- **OBJETIVO 1**: Reescreva o texto sobre Garotas mortas entre "Em Garotas mortas" e "política naquele país.", inclusive, substituindo "adolescentes" por "jovens".
- **OBJETIVO 2**: Coloque em uma lista numerada somente as linhas dos registros entre as que contêm "Task: Collapse the RecyclerView tree node" e "tap(365, 446)", inclusive, deixando de fora as linhas em branco.

- **TEXTO DO DOCUMENTO**:
__________

Em Garotas mortas (todavia, 2018, tradução de Sérgio Molina), a escritora argentina Selva Almada relata o assassinato de três adolescentes na década de 1980. Andréa Danne, 19 anos, Maria Luisa Quevedo, 15 anos, e Sarita Mundín, 20 anos, integraram as estatísticas de crimes violentos cometidos contra mulheres, logo depois da abertura política naquele país.
Andréa Danne morava a vinte quilômetros de onde a narradora residia, em Villa Elisa, no centro-leste da província de Entre Rios. Esta lembrança permanece no limbo, até ser acionada pelo encontro das notícias dos 25 anos da morte de Maria Luísa Quevedo, num jornal do Chaco, num certo dia de verão, o que coincide, também, com a descoberta da notícia do assassinato de outra garota no interior de Córdoba, Sarita Mundín.

__________

- **MATERIAL DA TAREFA**:

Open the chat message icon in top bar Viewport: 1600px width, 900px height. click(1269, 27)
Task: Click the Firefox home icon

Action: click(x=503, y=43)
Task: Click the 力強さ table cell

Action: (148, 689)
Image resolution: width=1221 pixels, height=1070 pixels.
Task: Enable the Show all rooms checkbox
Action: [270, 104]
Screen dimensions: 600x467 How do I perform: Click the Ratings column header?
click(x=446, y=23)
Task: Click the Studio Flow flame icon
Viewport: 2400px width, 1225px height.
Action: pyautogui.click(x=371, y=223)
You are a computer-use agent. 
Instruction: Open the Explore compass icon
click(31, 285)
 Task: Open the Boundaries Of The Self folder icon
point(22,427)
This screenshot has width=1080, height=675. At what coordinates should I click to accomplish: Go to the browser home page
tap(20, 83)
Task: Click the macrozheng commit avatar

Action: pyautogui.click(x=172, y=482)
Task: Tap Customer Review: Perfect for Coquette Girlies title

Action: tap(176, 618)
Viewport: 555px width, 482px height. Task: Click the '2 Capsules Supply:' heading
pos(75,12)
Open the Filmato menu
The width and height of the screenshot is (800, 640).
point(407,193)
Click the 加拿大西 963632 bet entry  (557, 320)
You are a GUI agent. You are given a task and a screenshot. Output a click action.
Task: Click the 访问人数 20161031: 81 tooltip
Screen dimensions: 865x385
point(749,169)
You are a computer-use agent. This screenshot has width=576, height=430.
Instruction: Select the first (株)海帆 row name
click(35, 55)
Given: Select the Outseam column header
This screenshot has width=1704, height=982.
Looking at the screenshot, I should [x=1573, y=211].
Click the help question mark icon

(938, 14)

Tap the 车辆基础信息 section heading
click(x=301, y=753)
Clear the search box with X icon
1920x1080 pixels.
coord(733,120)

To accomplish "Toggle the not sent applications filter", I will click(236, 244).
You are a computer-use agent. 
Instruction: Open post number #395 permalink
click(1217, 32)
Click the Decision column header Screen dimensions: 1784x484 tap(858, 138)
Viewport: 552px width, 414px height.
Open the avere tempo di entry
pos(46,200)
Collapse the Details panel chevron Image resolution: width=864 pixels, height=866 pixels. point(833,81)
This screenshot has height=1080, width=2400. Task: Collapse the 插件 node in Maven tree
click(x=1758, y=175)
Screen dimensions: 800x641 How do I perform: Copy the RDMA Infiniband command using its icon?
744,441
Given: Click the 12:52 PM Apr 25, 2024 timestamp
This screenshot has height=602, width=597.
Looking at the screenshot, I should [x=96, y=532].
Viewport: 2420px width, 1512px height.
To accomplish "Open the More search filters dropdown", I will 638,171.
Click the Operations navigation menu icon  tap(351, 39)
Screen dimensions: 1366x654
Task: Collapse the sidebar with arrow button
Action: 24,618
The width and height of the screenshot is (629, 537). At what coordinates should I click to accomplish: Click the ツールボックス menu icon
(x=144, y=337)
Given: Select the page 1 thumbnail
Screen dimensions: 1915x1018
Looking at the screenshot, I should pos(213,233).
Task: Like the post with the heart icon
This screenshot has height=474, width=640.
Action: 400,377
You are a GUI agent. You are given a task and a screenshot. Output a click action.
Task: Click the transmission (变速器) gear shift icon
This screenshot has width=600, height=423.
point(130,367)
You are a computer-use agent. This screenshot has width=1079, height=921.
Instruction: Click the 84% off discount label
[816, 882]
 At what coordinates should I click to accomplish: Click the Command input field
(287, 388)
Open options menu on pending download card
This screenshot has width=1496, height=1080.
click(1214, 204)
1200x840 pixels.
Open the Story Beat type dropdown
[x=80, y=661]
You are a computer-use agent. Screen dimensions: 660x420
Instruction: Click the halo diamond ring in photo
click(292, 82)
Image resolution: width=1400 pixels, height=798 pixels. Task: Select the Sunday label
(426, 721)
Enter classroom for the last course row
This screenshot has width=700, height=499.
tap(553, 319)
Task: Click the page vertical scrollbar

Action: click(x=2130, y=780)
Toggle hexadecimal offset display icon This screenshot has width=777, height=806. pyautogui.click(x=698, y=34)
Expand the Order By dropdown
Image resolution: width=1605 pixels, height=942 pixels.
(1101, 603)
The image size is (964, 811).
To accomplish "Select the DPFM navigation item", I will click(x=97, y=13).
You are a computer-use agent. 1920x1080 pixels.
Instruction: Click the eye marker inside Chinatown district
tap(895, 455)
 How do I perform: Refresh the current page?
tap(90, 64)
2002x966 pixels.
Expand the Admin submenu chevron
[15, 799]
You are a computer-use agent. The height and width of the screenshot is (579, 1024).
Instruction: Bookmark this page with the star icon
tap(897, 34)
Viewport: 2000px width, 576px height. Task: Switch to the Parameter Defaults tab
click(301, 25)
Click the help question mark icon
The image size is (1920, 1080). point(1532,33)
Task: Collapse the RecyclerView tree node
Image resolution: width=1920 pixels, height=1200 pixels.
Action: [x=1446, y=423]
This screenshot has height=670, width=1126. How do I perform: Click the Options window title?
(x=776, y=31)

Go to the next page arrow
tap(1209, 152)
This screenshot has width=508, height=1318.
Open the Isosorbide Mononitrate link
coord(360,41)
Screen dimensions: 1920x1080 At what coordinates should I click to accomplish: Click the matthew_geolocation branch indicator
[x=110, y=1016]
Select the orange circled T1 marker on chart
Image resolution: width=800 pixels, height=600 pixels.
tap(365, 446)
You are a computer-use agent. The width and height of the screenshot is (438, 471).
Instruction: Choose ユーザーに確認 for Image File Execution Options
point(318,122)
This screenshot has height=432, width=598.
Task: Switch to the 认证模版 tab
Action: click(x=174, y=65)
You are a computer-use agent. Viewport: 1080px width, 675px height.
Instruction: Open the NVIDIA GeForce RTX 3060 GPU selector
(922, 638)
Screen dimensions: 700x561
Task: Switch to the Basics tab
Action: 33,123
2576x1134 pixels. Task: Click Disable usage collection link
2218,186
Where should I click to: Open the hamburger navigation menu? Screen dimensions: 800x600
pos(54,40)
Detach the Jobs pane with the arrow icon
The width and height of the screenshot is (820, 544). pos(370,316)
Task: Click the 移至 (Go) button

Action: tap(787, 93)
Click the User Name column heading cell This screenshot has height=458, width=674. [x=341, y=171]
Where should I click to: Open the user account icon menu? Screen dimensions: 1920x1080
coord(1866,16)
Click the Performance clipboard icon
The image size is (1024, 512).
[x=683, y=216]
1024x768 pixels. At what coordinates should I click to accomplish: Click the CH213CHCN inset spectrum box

__________

- **SOLUÇÃO ESCRITA 1**:
Em Garotas mortas (todavia, 2018, tradução de Sérgio Molina), a escritora argentina Selva Almada relata o assassinato de três jovens na década de 1980. Andréa Danne, 19 anos, Maria Luisa Quevedo, 15 anos, e Sarita Mundín, 20 anos, integraram as estatísticas de crimes violentos cometidos contra mulheres, logo depois da abertura política naquele país.

- **SOLUÇÃO ESCRITA 2**:
1. Task: Collapse the RecyclerView tree node
2. Image resolution: width=1920 pixels, height=1200 pixels.
3. Action: [x=1446, y=423]
4. This screenshot has height=670, width=1126. How do I perform: Click the Options window title?
5. (x=776, y=31)
6. Go to the next page arrow
7. tap(1209, 152)
8. This screenshot has width=508, height=1318.
9. Open the Isosorbide Mononitrate link
10. coord(360,41)
11. Screen dimensions: 1920x1080 At what coordinates should I click to accomplish: Click the matthew_geolocation branch indicator
12. [x=110, y=1016]
13. Select the orange circled T1 marker on chart
14. Image resolution: width=800 pixels, height=600 pixels.
15. tap(365, 446)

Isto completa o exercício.